This is an excellent question. Please correct me if I'm wrong, but I think this is what you are grasping at:
First, it is true that tertiary carbocations are generally more stable than primary carbocations (and secondary carbocations) due to having more inductively donating alkyl groups. The hyperconjugative effect can also be invoked to explain the relative stabilities of primary, secondary, and tertiary carbocations.
Second, transition states involving tertiary carbocations as opposed to primary carbocations are more favorable precisely because tertiary carbocations are more stable than primary carbocations.
Note that this does not mean that tertiary carbocations are more reactive. We don't generally say that something which exists in a transition state is reactive/unreactive. One reason is that the transition state complex cannot be directly captured or observed.
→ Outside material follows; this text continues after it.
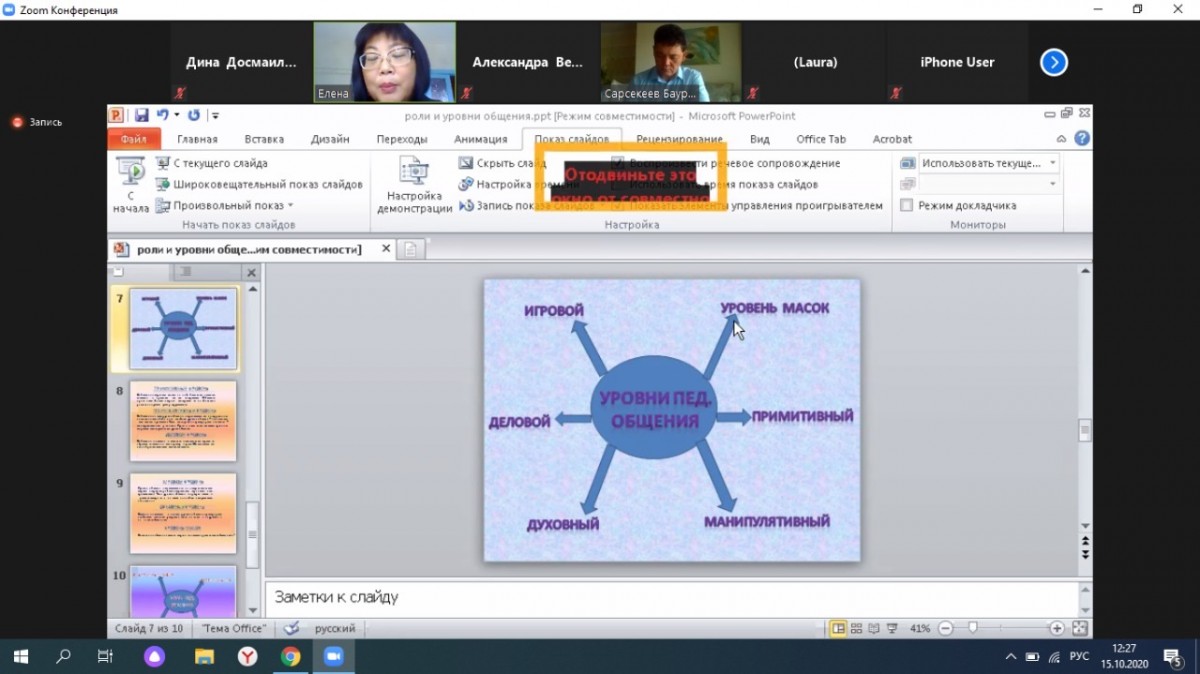Click the zoom in plus icon
This screenshot has width=1200, height=674.
click(1056, 628)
Another reason is that it is the transition state ... of course it's going to be reactive - of course it'll change very rapidly!
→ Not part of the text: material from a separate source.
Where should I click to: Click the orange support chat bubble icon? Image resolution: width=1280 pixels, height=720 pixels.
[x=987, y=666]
We may however say that reactants and products are either reactive or unreactive. So if something goes through a transition state involving a tertiary carbocation, it might well be more reactive than something which goes through a transition state involving a primary carbocation.
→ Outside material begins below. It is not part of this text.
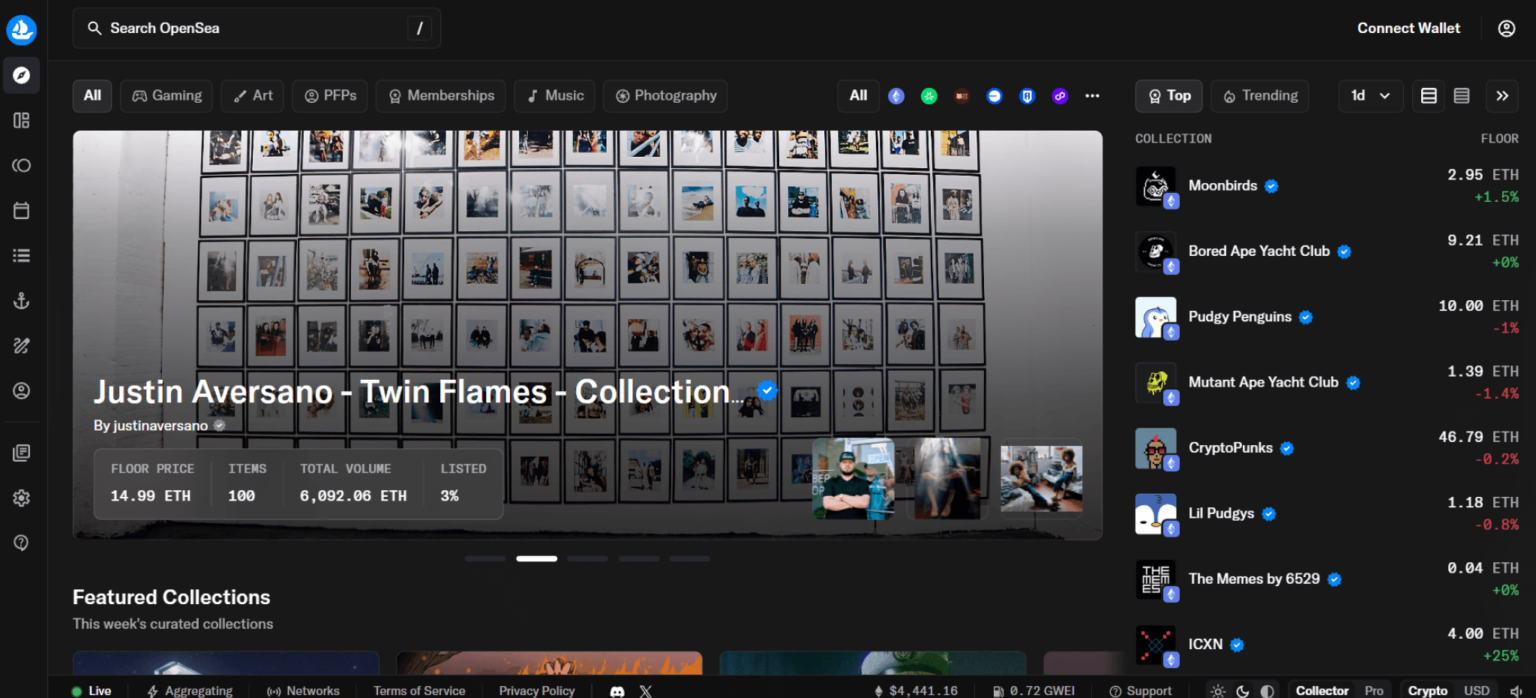
Task: Click the Connect Wallet button
Action: click(1408, 28)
Of course, before labeling anything as reactive or unreactive, you'd do well to note exactly what you mean by reactivity. To put it lightly, there are myriad reactions. An alkyne such as acetylene is reactive with regard to combustion; acetylene torches are commonplace. However, acetylene isn't going to be reactive with regard to, say, backside attack (for a variety of reasons).
Ultimately I think your issue lies with semantics rather than the chemistry ... still, a good question!